Cycles Lapierre SAS
- Type: Subsidiary
- Industry: Bicycle industry
- Founded: 1946; 80 years ago
- Founder: Gaston Lapierre
- Headquarters: Dijon, France
- Products: Bicycles
- Parent: Accell
- Website: www.lapierrebikes.com

= Lapierre Bikes =

French bicycle manufacturer

Cycles Lapierre SAS is a bicycle manufacturing company based in Dijon, France. Lapierre bicycles were previously ridden by French UCI WorldTeams Groupama–FDJ and FDJ Suez, and are ridden by Team Picnic–PostNL (men's team) and Team Picnic–PostNL (women's team) as of 2026. Their mountain bikes have been notably ridden by Nicolas Vouilloz and he has been involved in the development of the bikes.

==History==
The company was founded in 1946 by Gaston Lapierre in Dijon. His son, Jacky, took over management in 1960, and a new factory was built in 1972.

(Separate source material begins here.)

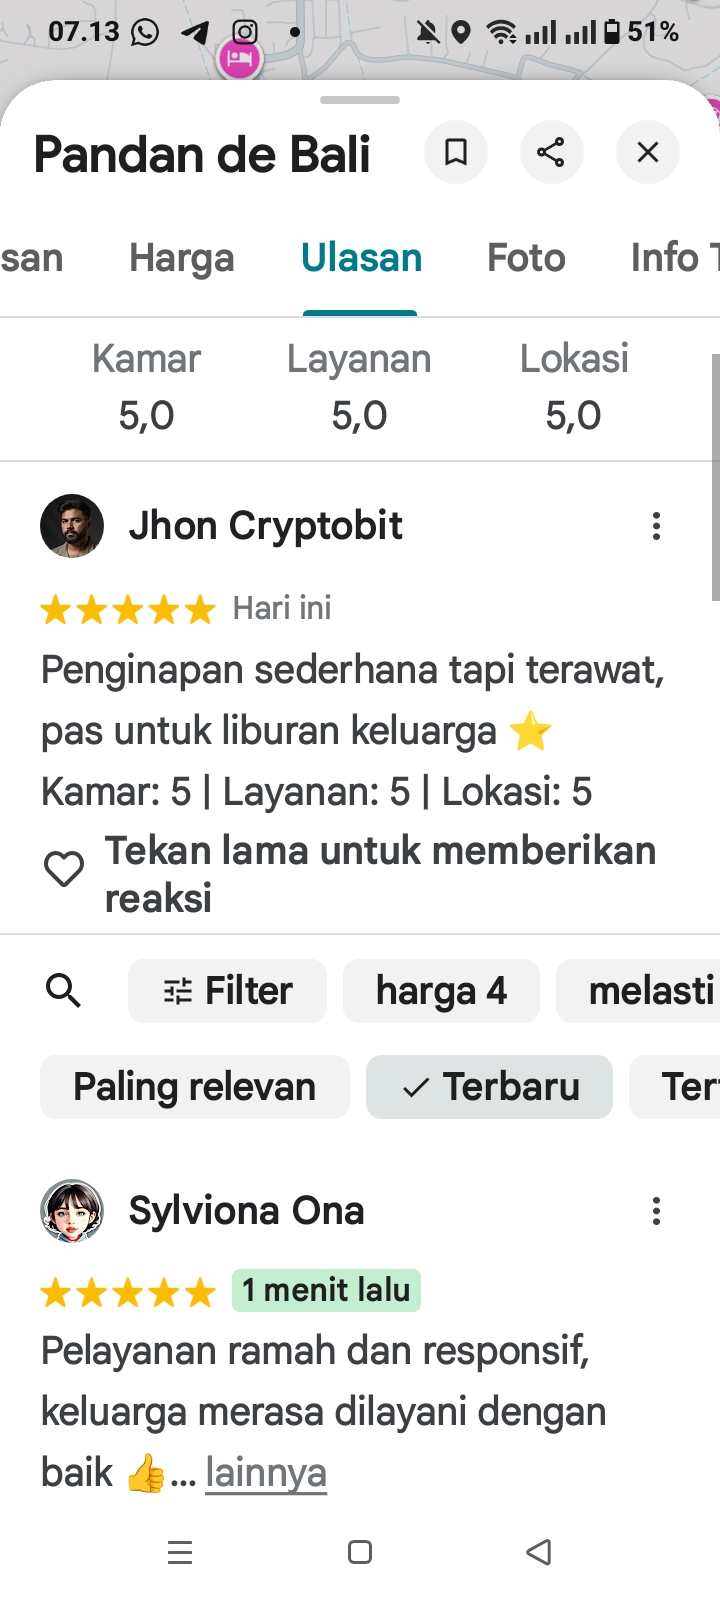Expand review via 'lainnya' link
The image size is (720, 1600).
coord(266,1472)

Lapierre is owned by Accell Group. Accell bought a 33% stake in January 1993, followed by the rest in April 1996.

In 2007 Lapierre started distribution in the United Kingdom. Distribution began in Canada with the 2010 model year.

They now produce over 90,000 bicycles a year at three locations in France.

===Aircode DRS Lapierre x Alpine===
In October 2022, French sports car manufacturer Alpine partnered with Lapierre to create a €9,000 limited edition carbon fiber bike.